Given that the code for METHOD 1 was the least complex (and therefore
the easiest to define using Zend_Db_Select, just to keep this somewhat
on topic) and had the lowest cost and second lowest overall elapsed
time, I would go that route on SQL Server.
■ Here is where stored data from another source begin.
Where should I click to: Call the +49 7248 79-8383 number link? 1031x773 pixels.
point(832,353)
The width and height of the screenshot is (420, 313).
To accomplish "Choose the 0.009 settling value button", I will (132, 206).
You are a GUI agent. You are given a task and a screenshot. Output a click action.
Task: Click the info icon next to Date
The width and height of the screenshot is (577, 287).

As I understand, you're
saying this is not necessarily the case for MySQL.
-- METHOD 1
SELECT P.product_id, P.product_name, P.price
FROM products AS P
INNER JOIN product_tags AS PT
ON P.product_id = PT.product_id
INNER JOIN tags AS T
ON T.tag_id = PT.tag_id
WHERE T.tag IN ( 'foo', 'bar', 'baz', 'floob', 'widget' )
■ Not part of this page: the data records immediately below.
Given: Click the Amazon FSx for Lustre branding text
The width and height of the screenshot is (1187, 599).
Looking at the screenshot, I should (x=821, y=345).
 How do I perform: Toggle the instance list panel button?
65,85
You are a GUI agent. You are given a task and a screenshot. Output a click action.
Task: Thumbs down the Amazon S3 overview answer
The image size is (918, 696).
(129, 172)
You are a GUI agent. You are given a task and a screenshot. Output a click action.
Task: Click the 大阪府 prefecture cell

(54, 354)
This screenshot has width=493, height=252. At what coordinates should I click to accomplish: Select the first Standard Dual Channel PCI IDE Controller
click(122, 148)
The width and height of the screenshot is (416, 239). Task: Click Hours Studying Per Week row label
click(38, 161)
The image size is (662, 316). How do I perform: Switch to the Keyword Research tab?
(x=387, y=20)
GROUP BY P.product_id, P.product_name, P.price
HAVING COUNT(DISTINCT T.tag_id) = 5
-- METHOD 2
SELECT products.product_id, products.product_name, products.price
FROM products
WHERE EXISTS (
SELECT product_tags.product_id
FROM product_tags
INNER JOIN tags
ON tags.tag_id = product_tags.tag_id
WHERE tags.tag IN ( 'foo', 'bar', 'baz',
'floob', 'widget' )
AND product_tags.product_id = products.product_id
GROUP BY product_tags.product_id
HAVING COUNT(*) = 5
)
-- METHOD 3
SELECT P.product_id, P.product_name, P.price
FROM products AS P
INNER JOIN product_tags AS PT1
ON PT1.product_id = P.product_id
INNER JOIN tags AS T1
ON T1.tag_id = PT1.tag_id
AND T1.tag = 'foo'
INNER JOIN product_tags AS PT2
ON PT2.product_id = P.product_id
INNER JOIN tags AS T2
ON T2.tag_id = PT2.tag_id
AND T2.tag = 'bar'
INNER JOIN product_tags AS PT3
ON PT3.product_id = P.product_id
INNER JOIN tags AS T3
ON T3.tag_id = PT3.tag_id
AND T3.tag = 'baz'
INNER JOIN product_tags AS PT4
ON PT4.product_id = P.product_id
INNER JOIN tags AS T4
ON T4.tag_id = PT4.tag_id
AND T4.tag = 'floob'
INNER JOIN product_tags AS PT5
ON PT5.product_id = P.product_id
INNER JOIN tags AS T5
ON T5.tag_id = PT5.tag_id
AND T5.tag = 'widget'
Results:
METHOD 1: Query cost as calculated by Query Analyzer (relative to batch) 3%
----------------
Table 'products'. Scan count 1, logical reads 294, physical reads 0,
read-ahead reads 0.
Table 'product_tags'. Scan count 1, logical reads 344, physical reads
0, read-ahead reads 0.
Table 'tags'. Scan count 1, logical reads 5, physical reads 0,
read-ahead reads 0.
SQL Server Execution Times:
CPU time = 156 ms, elapsed time = 510 ms.
(7220 row(s) affected)
METHOD 2: Query cost as calculated by Query Analyzer (relative to batch) 89%
----------------
Table 'tags'. Scan count 131715, logical reads 263430, physical reads
0, read-ahead reads 0.
Table 'product_tags'. Scan count 53968, logical reads 108421, physical
reads 0, read-ahead reads 0.
Table 'products'. Scan count 1, logical reads 294, physical reads 0,
read-ahead reads 0.
SQL Server Execution Times:
CPU time = 953 ms, elapsed time = 1021 ms.
(7220 row(s) affected)
METHOD 3: Query cost as calculated by Query Analyzer (relative to batch) 9%
----------------
Table 'tags'. Scan count 5, logical reads 25, physical reads 0,
read-ahead reads 0.
Table 'product_tags'. Scan count 5, logical reads 1720, physical reads
0, read-ahead reads 0.
Table 'products'. Scan count 1, logical reads 294, physical reads 0,
read-ahead reads 0.
SQL Server Execution Times:
CPU time = 266 ms, elapsed time = 488 ms.
(7220 row(s) affected)
Andrew